英語えほん第19夜~And Then It’s a Spring

いつかリードアラウドしたい1冊。

And Then It’s Spring 文 Julie Fogliano 絵 Erin E. Stead 978, $16.99目安のレベル:初級

 子ども時代にとっていた科学雑誌の付録についてきたキンセンカとスイトピーの種。初めて種を蒔いたときの気持ちと、首を長くして芽が出るのを待つ気持ちが、本書を読んで鮮やかに蘇った。
 「First you have brown, all around you have brown」、あたり一面茶色のところに、「then there are seeds(種がある)」。こう本文が始まる。そして、そう、そう、そうだった。「a wish for rain(雨が降って欲しい気持ち)」も。「then it rains(すると雨が降る)」。でもそれだけでは、芽はやすやすと出ない。だが、茶色の地表がちょっと違って見える。「very possible sort of brown(かなり希望が持てるって感じの茶色、だね)」。いいな、こんな表現。ニュアンスのある英語が使えたら、と思うと同時に、子どもたちに接するときの心配りの手本にしたいとも。「まだ茶色だね」と言っては、身もふたもない。
 さて、虫眼鏡まで持ち出して、芽がでたかどうかを探るのは、主人公の少年。だめだ、「it’s just brown sort of brown(ただの茶色って感じ)」。こんな「sort of〜」の繰り返し、どこか大人っぽくて子どもが喜ぶところだ。…一週間たっても芽は出ない。種を食べてお腹がパンパンになった鳥たちや、全体重をかけて土の上をのしのしと歩くクマとか、あらぬことを想像してしまう。もう一週間たって、地表は「the brown, still brown(まだ茶色)」。

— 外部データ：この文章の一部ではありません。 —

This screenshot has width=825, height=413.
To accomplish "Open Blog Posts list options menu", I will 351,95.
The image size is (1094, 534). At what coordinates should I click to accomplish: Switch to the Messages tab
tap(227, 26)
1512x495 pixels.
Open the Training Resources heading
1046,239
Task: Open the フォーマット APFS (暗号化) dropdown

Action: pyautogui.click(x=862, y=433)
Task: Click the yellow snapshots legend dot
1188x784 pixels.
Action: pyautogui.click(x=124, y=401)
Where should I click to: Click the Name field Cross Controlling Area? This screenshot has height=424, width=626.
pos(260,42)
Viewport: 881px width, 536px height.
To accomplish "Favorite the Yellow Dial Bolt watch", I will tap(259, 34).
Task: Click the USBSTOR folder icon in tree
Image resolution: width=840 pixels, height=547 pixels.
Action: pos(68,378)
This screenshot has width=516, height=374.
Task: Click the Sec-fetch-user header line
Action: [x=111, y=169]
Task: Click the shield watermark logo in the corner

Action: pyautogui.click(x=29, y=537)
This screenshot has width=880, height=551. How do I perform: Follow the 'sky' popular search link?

ただ、地面に耳をつけ耳を澄ますと「a greenish hum(緑っぽいハミング)」がする。これまた素敵な表現だ。期待が高まってまた一週間、前日の雨が上がりよく晴れた日のこと。「all that brown(あの茶一色)」が、なんと!…all around、あの色に。
 英語初級の子どももついて来られそうに短く、でも詩的な文もさることながら、木版と鉛筆による落ち着いた色合いのイラストが秀逸。ツヤ消しした感じが、ぬくもりある優しさを醸し出す。遊び心もある。主人公のお伴、種の代わりに骨を蒔いたイヌや、もちろんニンジンの種を蒔いたウサギ、そしてカメ、小鳥たちの行動を追ってみるのも愉快だ。2011年のコルデコット大賞(米国の優れた絵本のイラストレーターに授与される栄誉賞)受賞者なのもうなずける。